Advisers decided it would not be “prudent” to strike a coin celebrating Robert the Bruce’s famous victory over the army of England’s Edward II in the same year as the referendum.
Members of a Royal Mint advisory committee also scrapped plans for a 2014 coin to mark the 300th anniversary of the death of Queen Anne, during whose reign England and Scotland were unified as Great Britain.
Minutes from a 2012 meeting at Buckingham Palace say: “A crown piece to commemorate the death of Queen Anne had been proposed but, with the Act of Union being one of the main achievements of her reign and a referendum on devolution being planned for 2014, political concerns were raised.”

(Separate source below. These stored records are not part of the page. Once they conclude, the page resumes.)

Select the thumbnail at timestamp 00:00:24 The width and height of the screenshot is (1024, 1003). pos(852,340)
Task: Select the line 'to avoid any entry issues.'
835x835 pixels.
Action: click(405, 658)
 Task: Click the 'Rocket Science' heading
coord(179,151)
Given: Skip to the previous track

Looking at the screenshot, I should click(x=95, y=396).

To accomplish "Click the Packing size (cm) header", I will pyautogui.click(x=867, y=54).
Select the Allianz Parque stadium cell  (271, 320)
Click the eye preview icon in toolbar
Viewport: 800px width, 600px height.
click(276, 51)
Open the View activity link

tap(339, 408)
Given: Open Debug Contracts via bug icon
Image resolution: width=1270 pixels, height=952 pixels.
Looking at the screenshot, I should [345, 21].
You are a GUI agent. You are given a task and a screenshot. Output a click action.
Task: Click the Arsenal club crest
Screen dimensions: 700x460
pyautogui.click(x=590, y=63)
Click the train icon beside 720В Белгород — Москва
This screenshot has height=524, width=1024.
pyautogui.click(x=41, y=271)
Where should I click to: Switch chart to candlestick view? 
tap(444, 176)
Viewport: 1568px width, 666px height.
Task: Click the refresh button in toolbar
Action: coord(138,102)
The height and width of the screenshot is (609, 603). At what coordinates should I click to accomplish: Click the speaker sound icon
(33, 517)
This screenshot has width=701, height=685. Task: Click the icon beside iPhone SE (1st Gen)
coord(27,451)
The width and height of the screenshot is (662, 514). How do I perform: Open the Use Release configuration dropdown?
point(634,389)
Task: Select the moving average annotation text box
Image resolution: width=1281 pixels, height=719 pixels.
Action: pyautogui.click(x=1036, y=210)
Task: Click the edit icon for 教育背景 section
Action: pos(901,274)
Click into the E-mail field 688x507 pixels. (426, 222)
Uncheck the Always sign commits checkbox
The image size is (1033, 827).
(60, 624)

The minutes, obtained under freedom of information legislation, show officials also hesitated about a coin to mark the 50th anniversary of England’s 1966 World Cup win after ruling out marking King Robert the Bruce’s 1314 victory in Stirlingshire.
They said: “From the initial recommended list, the 50th anniversary of England’s winning the World Cup was not endorsed because it was regarded as a negative rather than a positive statement about English football – that England has only won it once. The Battle of Hastings was recommended in its place.’”
However, the committee on the design of coins, medals, seals and decorations did allow a World Cup coin to be struck. It has been suggested that the design of a Bannockburn coin may possibly have featured one of the great examples of medieval hand-to-hand combat.
During the battle, English knight Sir Henry de Bohun spotted Bruce and charged at him wielding his sword.
However, Bruce spotted the charge and at the last moment moved his horse out of the line of charge and cleaved Sir Henry’s helmet and head in two.